A liquid chromatography–tandem mass spectrometry (LC–MS-MS) method to determine clenbuterol-like beta-agonist residues in hair was developed and validated. Hair samples were extracted with 0.1 mol/L hydrochloric acid and 0.2 mol/L ammonium acetate buffer (pH 5.0) and cleaned up using a solid-phase extraction cartridge (60 mg/3 mL). Linearity was assessed in the 0.1–50 ng/L (r = 0.9951–0.9996) range for 18 betaagonists in hair samples. The analytical recoveries were acceptable; between 72.76% and 122.22%, with intraday and interday precisions of relative standard deviation (RSD) between 1.6% and 17%, and the limits of detection were all lower than 0.5 ng/L. The proposed LC–MS–MS method has high sensitivity and strong specificity with a relatively easy procedure for sample preparation. Thus, it can be used to detect beta-agonist residues in hair, providing a basis for regulating food safety.

There have been few studies on the development of a standard method of assaying nondestructive living samples from animal hair. For this reason, we investigated the development of an assay using hair for the detection of β-agonists.

Reagents and Equipment: Methanol, ethyl acetate, acetonitrile and formic acid were all high performance liquid chromatography (HPLC)–grade (Merck, Darmstadt, Germany). Sodium dihydrogen phosphate, hydrochloric acid, and ammonium hydroxide solution were of analyticalreagent grade. Water was produced by a Milli-Q system (Millipore Corp., Molsheim, France).

A clenbuterol hydrochloride reference substance was purchased from the National Institute for the Control of Pharmaceutical and Biological Products in China, which was equivalent to 88.38% clenbuterol. Terbutaline sulfate, salbutamol, fenoterol hydrobromide and salmeterol were all in accordance with the European Pharmacopoeia; ractopamine hydrochloride, brombuterol hydrochloride, cimaterol, clenpenterol hydrochloride, mabuterol hydrochloride, tulobuterol hydrochloride, mapenterol hydrochloride, cimbuterol and bambuterol hydrochloride were all supplied by WITEGA Laboratorien Berlin-Adlershof GmbH (Berlin, Germany); ritodrine hydrochloride, isoxsuprine hydrochloride, and penbutolol hydrochloride were all in accordance with the United States Pharmacopeia (USP); D9-clenbuterol and labetalol hydrochloride were all supplied by Sigma (Carlsbad, California, USA).

Hair samples were obtained, both from pigs from the Shanghai hoggery and from people in the outskirts of Shanghai; the hair was processed, washed and measured separately. Hair that tested drug-negative was regarded as a blank hair sample.
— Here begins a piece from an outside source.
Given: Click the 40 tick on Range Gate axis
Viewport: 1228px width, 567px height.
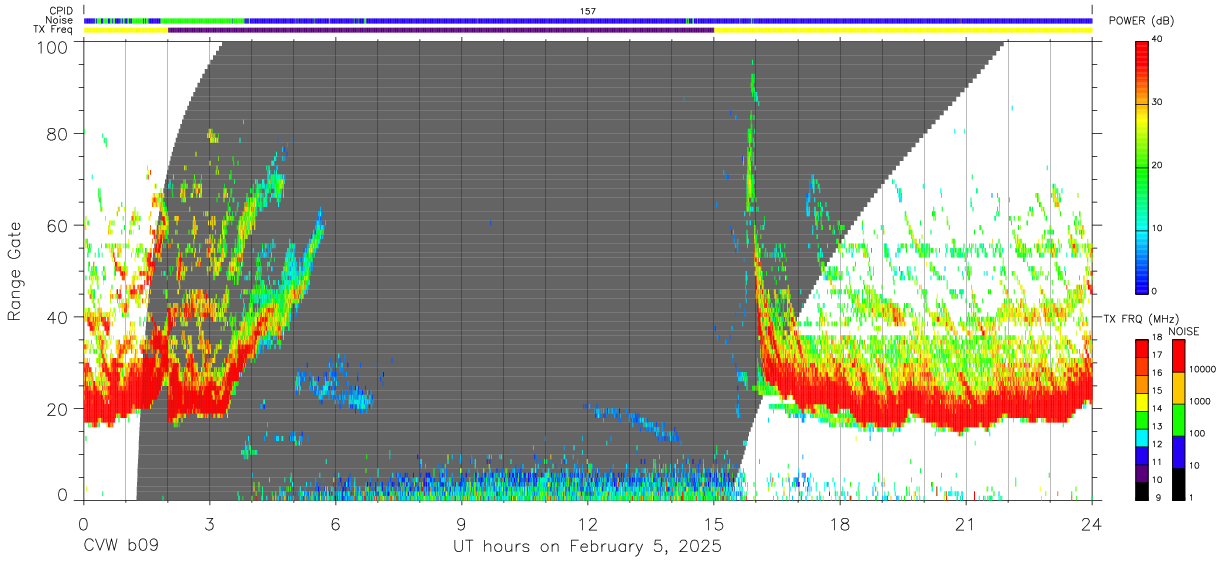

The equipment included an Agilent liquid chromatograph connected to a triple-quadrupole mass spectrometry (MS) detector with electrospray ionization (ESI) sources (Agilent Technologies Corp., Santa Clara, California, USA); another Agilent liquid chromatography system, including a binary pump, degasser, column oven, and autosampler (Agilent Technologies, Waldbronn, Germany); an ultrasonic instrument (Shanghai Kudos Ultrasonic Instrument Corp., Shanghai, China); ultracentrifugation (Thermo Electron Corp., Osterode, Germany); a constant temperature incubator (Shanghai Medical Constant Temperature Equipment Factory, Shanghai, China); a vortex mixer (IKA Corp., Staufen, Germany); a nitrogen blower (Organomation Associates Inc., Berlin, Massachusetts, USA); an electronic balance (Beijng Sartorius Balances Co., Beijing, China); a solid-phase extraction (SPE) manifold (Waters, Milford, Massachusetts, USA); a PCX SPE column (60 mg/3 mL) (Tianjin Agela Technologies Corp., Tianjin, China); an MCX SPE column; and the Milli-Q water purification system (Millipore Corp., Molsheim, France).